» **Your goal**
Repeat the lines below word for word, beginning with the line that contains "coordinates (186, 730)." and ending after the line that contains "legend-label-ua: Ua is".

### Input data ###

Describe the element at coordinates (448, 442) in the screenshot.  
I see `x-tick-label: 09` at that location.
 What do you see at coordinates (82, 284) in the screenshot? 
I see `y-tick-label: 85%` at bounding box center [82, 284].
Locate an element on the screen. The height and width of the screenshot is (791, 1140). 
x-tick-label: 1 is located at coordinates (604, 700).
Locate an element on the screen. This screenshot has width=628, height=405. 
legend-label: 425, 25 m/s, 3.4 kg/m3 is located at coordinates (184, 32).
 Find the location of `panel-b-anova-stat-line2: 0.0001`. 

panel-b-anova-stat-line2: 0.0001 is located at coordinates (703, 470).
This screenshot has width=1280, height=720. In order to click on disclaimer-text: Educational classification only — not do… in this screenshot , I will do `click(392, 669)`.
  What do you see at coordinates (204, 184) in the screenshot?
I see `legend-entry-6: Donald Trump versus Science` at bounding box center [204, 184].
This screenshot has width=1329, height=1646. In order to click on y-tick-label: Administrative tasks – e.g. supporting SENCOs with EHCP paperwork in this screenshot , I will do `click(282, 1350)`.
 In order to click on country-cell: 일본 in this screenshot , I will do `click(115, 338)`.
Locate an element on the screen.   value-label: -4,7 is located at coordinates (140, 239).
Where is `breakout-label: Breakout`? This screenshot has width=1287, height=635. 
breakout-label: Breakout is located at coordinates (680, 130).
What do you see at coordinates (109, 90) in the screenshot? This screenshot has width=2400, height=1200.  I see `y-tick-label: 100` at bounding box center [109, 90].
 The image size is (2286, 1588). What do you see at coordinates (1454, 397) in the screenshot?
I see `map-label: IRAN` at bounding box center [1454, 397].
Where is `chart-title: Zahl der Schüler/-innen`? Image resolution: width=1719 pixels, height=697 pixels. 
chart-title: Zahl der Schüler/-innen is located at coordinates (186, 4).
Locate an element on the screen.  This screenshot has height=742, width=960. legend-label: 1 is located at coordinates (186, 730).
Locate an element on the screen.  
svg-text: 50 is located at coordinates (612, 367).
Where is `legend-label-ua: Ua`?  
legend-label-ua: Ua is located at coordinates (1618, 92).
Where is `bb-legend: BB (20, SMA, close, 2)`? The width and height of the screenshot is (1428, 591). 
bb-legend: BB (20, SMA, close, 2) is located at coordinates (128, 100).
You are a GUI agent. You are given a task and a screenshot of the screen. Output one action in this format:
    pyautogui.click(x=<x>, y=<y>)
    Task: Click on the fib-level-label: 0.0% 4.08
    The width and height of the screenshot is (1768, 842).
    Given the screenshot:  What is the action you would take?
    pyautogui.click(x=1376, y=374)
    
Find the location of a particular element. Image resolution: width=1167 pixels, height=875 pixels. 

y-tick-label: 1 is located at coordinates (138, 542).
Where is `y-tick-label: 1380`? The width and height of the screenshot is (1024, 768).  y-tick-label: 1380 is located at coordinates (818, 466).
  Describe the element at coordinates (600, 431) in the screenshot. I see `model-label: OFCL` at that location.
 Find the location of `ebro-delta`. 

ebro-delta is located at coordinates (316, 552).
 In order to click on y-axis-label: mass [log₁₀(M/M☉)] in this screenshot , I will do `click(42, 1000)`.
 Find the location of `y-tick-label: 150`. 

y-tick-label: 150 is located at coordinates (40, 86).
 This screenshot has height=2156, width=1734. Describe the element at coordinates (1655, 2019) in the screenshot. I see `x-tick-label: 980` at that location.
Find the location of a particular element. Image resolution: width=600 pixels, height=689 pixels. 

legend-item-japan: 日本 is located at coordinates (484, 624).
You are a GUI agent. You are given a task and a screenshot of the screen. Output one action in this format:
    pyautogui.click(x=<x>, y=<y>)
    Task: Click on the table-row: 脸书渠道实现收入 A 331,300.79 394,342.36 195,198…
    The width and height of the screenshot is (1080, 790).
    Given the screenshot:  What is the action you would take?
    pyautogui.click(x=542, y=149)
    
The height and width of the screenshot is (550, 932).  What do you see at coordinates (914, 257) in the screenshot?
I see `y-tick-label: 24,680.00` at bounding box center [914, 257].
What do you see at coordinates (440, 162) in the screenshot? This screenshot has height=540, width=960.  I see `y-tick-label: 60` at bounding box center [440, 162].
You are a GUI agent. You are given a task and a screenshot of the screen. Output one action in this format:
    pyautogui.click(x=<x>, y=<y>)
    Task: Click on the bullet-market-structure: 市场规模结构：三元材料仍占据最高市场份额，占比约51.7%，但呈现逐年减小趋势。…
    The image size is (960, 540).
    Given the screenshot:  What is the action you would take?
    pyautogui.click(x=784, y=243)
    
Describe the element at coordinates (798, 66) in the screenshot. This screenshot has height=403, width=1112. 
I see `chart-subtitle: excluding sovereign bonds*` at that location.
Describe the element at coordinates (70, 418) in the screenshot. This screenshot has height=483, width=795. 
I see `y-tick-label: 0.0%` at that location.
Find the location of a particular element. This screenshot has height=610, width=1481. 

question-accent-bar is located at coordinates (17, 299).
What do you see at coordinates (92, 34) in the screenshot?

###

» **Your solution**
Locate an element on the screen.  This screenshot has height=742, width=960. legend-label: 1 is located at coordinates (186, 730).
Locate an element on the screen.  
svg-text: 50 is located at coordinates (612, 367).
Where is `legend-label-ua: Ua`?  
legend-label-ua: Ua is located at coordinates (1618, 92).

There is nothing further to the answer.